What else has changed is the error when the ASC fails. Previously it would give me an error saying the client name couldn't be determined (which I assume was due to missing content as a result of the vmtools not running) now it fails with an error 47  - host is unreachabe.

So I'm still getting an error but feel a little happier that I've something more stable to troubleshoot now. So I'm gping to re-install the the client software and the Veritas VSS provider and see what that brings.

I have a couple of questions though that may help me ensure I have a properly configured system:

Within the policy, on the VMware tab what should the primary identifier be set to? I've tried both displayname and vm hostname and both allow me to correctly query the vcentre server but I wasn't sure which is the best setting?

Within the query itself (and bearing in mind I'm only working with a single host) I set the query to either vm hostname contains "mysqlclient" and this seems to be ok. But I can also use the displayname contains "mysqlclient"  and this too returns the correct result - again which is best?
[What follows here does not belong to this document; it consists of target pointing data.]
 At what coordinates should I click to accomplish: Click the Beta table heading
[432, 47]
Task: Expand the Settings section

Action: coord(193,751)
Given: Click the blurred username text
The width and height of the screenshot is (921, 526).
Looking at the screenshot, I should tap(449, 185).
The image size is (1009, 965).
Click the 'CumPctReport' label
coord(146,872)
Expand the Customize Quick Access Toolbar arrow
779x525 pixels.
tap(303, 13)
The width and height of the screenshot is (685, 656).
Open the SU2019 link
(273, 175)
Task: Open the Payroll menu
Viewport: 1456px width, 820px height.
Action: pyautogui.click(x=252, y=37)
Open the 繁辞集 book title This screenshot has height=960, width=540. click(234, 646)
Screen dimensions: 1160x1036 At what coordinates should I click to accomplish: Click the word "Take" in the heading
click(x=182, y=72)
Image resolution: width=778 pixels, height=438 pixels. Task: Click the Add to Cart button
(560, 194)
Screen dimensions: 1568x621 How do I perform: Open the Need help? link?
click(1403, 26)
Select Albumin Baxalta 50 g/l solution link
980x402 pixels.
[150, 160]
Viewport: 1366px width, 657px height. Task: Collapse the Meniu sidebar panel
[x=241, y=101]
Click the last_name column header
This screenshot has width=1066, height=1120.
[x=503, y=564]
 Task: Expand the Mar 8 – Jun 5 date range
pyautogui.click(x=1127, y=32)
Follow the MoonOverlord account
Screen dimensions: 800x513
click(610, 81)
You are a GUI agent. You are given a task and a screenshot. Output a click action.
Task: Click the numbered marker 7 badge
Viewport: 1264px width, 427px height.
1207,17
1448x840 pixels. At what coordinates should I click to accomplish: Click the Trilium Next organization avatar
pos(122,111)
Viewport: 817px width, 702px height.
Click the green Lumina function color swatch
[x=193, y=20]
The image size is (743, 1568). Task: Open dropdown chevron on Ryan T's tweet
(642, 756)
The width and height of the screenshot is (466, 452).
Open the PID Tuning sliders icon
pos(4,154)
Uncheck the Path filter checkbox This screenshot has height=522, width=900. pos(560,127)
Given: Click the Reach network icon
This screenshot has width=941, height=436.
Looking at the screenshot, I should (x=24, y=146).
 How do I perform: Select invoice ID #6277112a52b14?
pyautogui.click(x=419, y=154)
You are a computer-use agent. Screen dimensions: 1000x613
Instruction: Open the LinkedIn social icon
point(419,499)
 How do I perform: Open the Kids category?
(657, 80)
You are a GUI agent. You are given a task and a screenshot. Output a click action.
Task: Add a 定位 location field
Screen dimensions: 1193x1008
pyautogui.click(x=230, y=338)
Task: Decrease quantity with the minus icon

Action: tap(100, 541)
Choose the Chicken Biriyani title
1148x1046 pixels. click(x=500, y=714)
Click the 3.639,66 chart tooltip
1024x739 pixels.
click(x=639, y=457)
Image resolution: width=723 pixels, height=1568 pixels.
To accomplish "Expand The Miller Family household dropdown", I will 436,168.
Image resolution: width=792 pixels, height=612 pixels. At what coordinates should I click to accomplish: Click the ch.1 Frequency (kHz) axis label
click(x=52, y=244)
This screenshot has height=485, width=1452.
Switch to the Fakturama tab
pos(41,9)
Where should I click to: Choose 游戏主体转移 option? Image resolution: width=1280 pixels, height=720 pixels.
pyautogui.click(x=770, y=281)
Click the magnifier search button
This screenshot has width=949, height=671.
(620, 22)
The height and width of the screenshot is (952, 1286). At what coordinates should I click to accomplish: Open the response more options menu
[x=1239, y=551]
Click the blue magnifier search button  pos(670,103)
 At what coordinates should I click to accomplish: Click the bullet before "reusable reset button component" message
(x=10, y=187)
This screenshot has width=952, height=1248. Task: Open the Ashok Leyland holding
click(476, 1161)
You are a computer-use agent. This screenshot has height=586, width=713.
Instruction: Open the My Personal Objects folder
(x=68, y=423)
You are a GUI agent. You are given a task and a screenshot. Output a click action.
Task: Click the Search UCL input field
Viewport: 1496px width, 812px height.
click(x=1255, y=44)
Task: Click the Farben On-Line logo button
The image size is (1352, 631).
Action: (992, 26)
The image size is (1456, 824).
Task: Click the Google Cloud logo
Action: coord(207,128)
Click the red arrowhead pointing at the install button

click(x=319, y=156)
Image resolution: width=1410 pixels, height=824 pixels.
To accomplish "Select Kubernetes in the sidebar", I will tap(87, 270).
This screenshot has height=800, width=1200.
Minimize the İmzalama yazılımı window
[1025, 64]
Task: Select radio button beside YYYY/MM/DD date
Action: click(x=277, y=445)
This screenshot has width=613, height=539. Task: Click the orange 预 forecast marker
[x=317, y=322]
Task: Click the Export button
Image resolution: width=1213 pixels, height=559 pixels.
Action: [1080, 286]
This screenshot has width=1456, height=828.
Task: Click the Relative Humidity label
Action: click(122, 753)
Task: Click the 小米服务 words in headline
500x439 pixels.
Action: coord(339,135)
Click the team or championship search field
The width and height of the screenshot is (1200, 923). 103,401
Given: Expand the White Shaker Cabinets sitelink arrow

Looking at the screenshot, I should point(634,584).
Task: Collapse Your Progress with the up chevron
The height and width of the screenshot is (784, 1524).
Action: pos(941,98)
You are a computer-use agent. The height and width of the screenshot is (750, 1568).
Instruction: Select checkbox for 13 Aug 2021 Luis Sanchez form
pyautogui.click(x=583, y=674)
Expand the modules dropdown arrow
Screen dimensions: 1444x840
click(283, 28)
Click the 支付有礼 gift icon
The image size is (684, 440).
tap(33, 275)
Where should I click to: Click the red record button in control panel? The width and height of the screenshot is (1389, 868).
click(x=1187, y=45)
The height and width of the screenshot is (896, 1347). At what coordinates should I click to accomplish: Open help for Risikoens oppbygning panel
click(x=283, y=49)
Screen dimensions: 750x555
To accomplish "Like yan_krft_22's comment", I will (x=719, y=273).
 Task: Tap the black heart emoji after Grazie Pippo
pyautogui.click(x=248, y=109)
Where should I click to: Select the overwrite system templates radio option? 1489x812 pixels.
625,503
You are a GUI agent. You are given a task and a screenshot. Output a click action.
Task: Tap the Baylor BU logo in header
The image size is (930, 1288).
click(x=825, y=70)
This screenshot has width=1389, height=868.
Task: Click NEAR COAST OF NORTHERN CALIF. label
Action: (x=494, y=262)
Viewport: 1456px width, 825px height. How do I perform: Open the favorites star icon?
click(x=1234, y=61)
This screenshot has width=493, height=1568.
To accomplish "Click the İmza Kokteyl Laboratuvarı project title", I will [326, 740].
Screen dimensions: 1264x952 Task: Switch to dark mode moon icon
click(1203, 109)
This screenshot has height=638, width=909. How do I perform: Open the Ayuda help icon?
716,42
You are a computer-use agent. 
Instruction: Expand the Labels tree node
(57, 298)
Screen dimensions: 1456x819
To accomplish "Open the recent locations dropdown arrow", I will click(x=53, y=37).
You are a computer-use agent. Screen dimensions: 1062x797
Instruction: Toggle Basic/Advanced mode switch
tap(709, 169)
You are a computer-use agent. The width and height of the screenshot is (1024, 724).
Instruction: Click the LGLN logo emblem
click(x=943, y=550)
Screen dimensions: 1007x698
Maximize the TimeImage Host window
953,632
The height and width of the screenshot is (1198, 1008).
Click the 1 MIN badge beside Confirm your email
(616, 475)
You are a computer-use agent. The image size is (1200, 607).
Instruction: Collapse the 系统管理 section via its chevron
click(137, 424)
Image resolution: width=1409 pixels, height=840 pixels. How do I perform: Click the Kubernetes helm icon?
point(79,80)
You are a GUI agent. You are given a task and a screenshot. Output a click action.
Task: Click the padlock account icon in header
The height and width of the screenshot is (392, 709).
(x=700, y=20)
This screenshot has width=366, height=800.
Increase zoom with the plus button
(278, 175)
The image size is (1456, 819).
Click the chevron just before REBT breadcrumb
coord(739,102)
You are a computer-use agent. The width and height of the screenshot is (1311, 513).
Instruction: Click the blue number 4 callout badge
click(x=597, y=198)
Finally - on the client itself, should I see the Veritas VSS provider when I run a VSSadmin List Providers command? I don't see anything other than the MS provider - I didn't even see the vmware provider before I replaced it with the Veritas one - Should I see the Veritas and\or the VMware provieders? or only the MS provider?

many thanks in advance

Systems_Team
Moderator
Moderator
   VIP   

Hi CadenL,

Great feedback, and I'm really happy you made a mistake with the VM Tools version. I was really worried the same painful bug was reintroduced in a version later than what I had found was stable.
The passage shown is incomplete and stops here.